The teaching profession plays an important role in shaping individuals’ lives, with teachers performing complex emotional labour. The management of emotions is an integral part of teachers’ professional work, and it is essential to clarify their emotional experiences and the generating of their emotions within a specific cultural context.
Based on a phenomenological approach and the use of anecdotal texts, this study examined six common emotional states among teachers, including happiness, guilt, worry, fear, annoyance, and anger, along with the emotional experiences of two specialised categories of teachers, class supervisors, and pre-service teachers. The factors influencing teachers’ emotions and their generative mechanisms were analysed.
This investigation found that key influences on teachers’ emotions stem from factors within the teachers’ themselves, the contextual nature of their work, and sociocultural dynamics.
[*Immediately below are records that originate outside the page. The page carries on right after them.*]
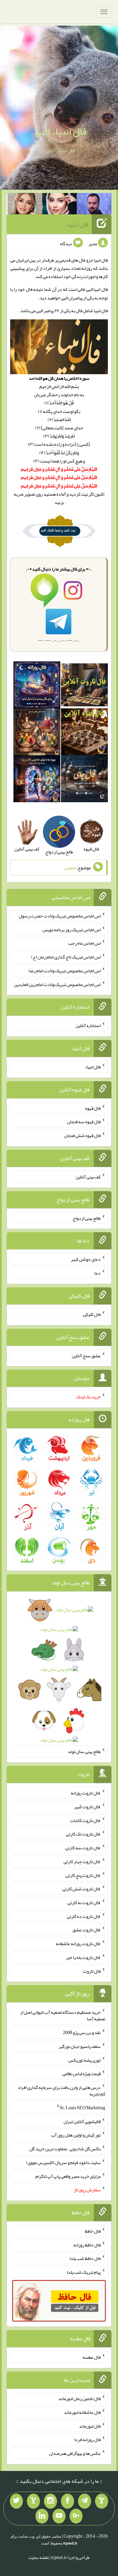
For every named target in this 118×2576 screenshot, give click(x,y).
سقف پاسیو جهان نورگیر (80, 2046)
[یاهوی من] (101, 2501)
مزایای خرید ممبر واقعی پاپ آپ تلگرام (68, 2175)
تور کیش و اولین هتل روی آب (76, 2134)
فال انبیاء (76, 224)
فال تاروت (92, 1970)
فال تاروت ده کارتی (84, 1916)
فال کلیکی (92, 1314)
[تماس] (33, 2501)
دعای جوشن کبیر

Drawing on the analytical frameworks of emotional geography theory, ecological theory of human development, and the ecosystem model of teachers’ emotional interactions, the study constructs a model highlighting the generative mechanisms of teachers’ emotions, and in which three systems are reflected.
Teachers’ personal attributes are in the direct area of the model and directly govern the formation of their emotions, while their work context consists of a transitional area in emotion formation and the sociocultural system acts as the latent band influencing emotion development. The mechanism model helps us to understand and recognise teachers’ emotions and to explore their pedagogical implications.